Marco BülowSPD - Tschernobyl und Fukushima - Risiken der Atomkraft
Herr Präsident! Meine sehr verehrten Damen und Herren! Frau Ministerin, auch von mir herzlichen Glückwunsch und viel Kraft für die weiteren Herausforderungen.
Wir sprechen heute über den 26. April vor 30 Jahren, als ein Atomkraftwerk in die Luft geflogen ist und wir erst Tage später mitbekommen haben, was passiert ist. Ich war damals Schüler. Ich habe mich gefragt: Warum macht man so etwas? Warum sind die Erwachsenen so dumm, eine Technologie einzusetzen, die ihre Kinder maßlos gefährdet? Gibt es eigentlich keine Alternativen? Seit 30 Jahren treibt mich dieses Thema um. Auch nach 30 Jahren haben wir es noch nicht geschafft, weltweit oder zumindest europaweit aus dieser Technologie auszusteigen.
Vor fünf Jahren geschah das Gleiche in Fukushima. Meine Tochter war gerade geboren. So wird mich das Thema wahrscheinlich auch die nächsten Jahre immer noch umtreiben, und es wird dafür sorgen, dass ich mich weiter dafür engagiere, dass nicht nur wir in Deutschland aussteigen, sondern dass wir auch europaweit und weltweit aus dieser Technologie aussteigen. Erst dann gibt es die wirkliche Sicherheit vor Atomenergie. Das sollten uns die Jahrestage lehren.
(Beifall bei der SPD sowie bei Abgeordneten der LINKEN und des BÜNDNISSES 90/DIE GRÜNEN)

▶ _Aufgabe A_: Welches Datum nennt die Rede über Tschernobyl und Fukushima für das Unglück vor 30 Jahren?
▶ _Aufgabe B_: Ersetze in der Rede über Tschernobyl und Fukushima im Abschnitt zwischen "Wir sprechen heute" und "dieser Technologie auszusteigen.", beide eingeschlossen, das Wort "Schüler" durch "Jugendlicher" und gib den Abschnitt wieder.
▶ _Aufgabe C_: Setze die Rede über Tschernobyl und Fukushima an der Stelle fort, an der sie endet.
Die anschließenden Zeilen stammen aus einer anderen Quelle.

▶ _Quellenmaterial_:

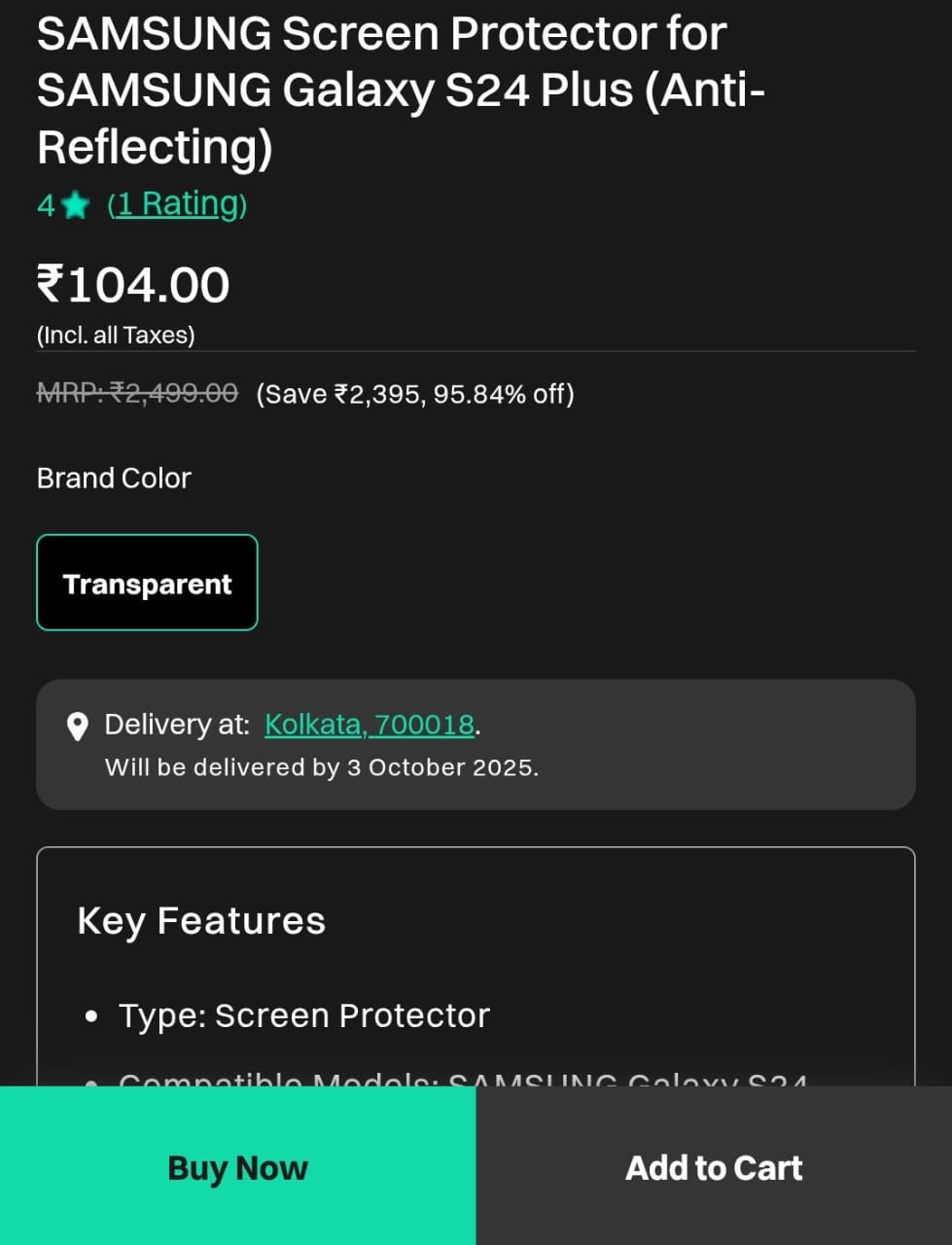Click the location pin icon
Image resolution: width=952 pixels, height=1245 pixels.
(x=78, y=727)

▶ _Ausgabe A_: Den 26. April.

▶ _Ausgabe B_:
Wir sprechen heute über den 26. April vor 30 Jahren, als ein Atomkraftwerk in die Luft geflogen ist und wir erst Tage später mitbekommen haben, was passiert ist. Ich war damals Jugendlicher. Ich habe mich gefragt: Warum macht man so etwas? Warum sind die Erwachsenen so dumm, eine Technologie einzusetzen, die ihre Kinder maßlos gefährdet? Gibt es eigentlich keine Alternativen? Seit 30 Jahren treibt mich dieses Thema um. Auch nach 30 Jahren haben wir es noch nicht geschafft, weltweit oder zumindest europaweit aus dieser Technologie auszusteigen.

▶ _Ausgabe C_:
30 Jahre später stehen wir hier und debattieren. Wir haben in Deutschland den Ausstieg beschlossen. Wir haben heute einen Antrag vorgelegt, der, denke ich, deutlich macht, dass die Mehrheit des Hauses für den Ausstieg ist. Aber auch ich muss zugeben: Herr Oßner, Ihre Rede hat mich nicht gerade ermutigt, dass wir weiter vorankommen. Ich glaube nicht, dass in der Union komplett alle es so sehen, dass dieser Ausstieg richtig ist.
Trotzdem bedanke ich mich, gerade bei Steffen Kanitz, für die sachorientierte Zusammenarbeit. Ich glaube, wir sind ein Stück weitergekommen, auch wenn wir natürlich nicht in allen Dingen einig sind. Darum muss weiter hier gerungen werden. Das werden wir von unserer Seite auch tun.
(Beifall bei der SPD sowie des Abg. Steffen Kanitz [CDU/CSU])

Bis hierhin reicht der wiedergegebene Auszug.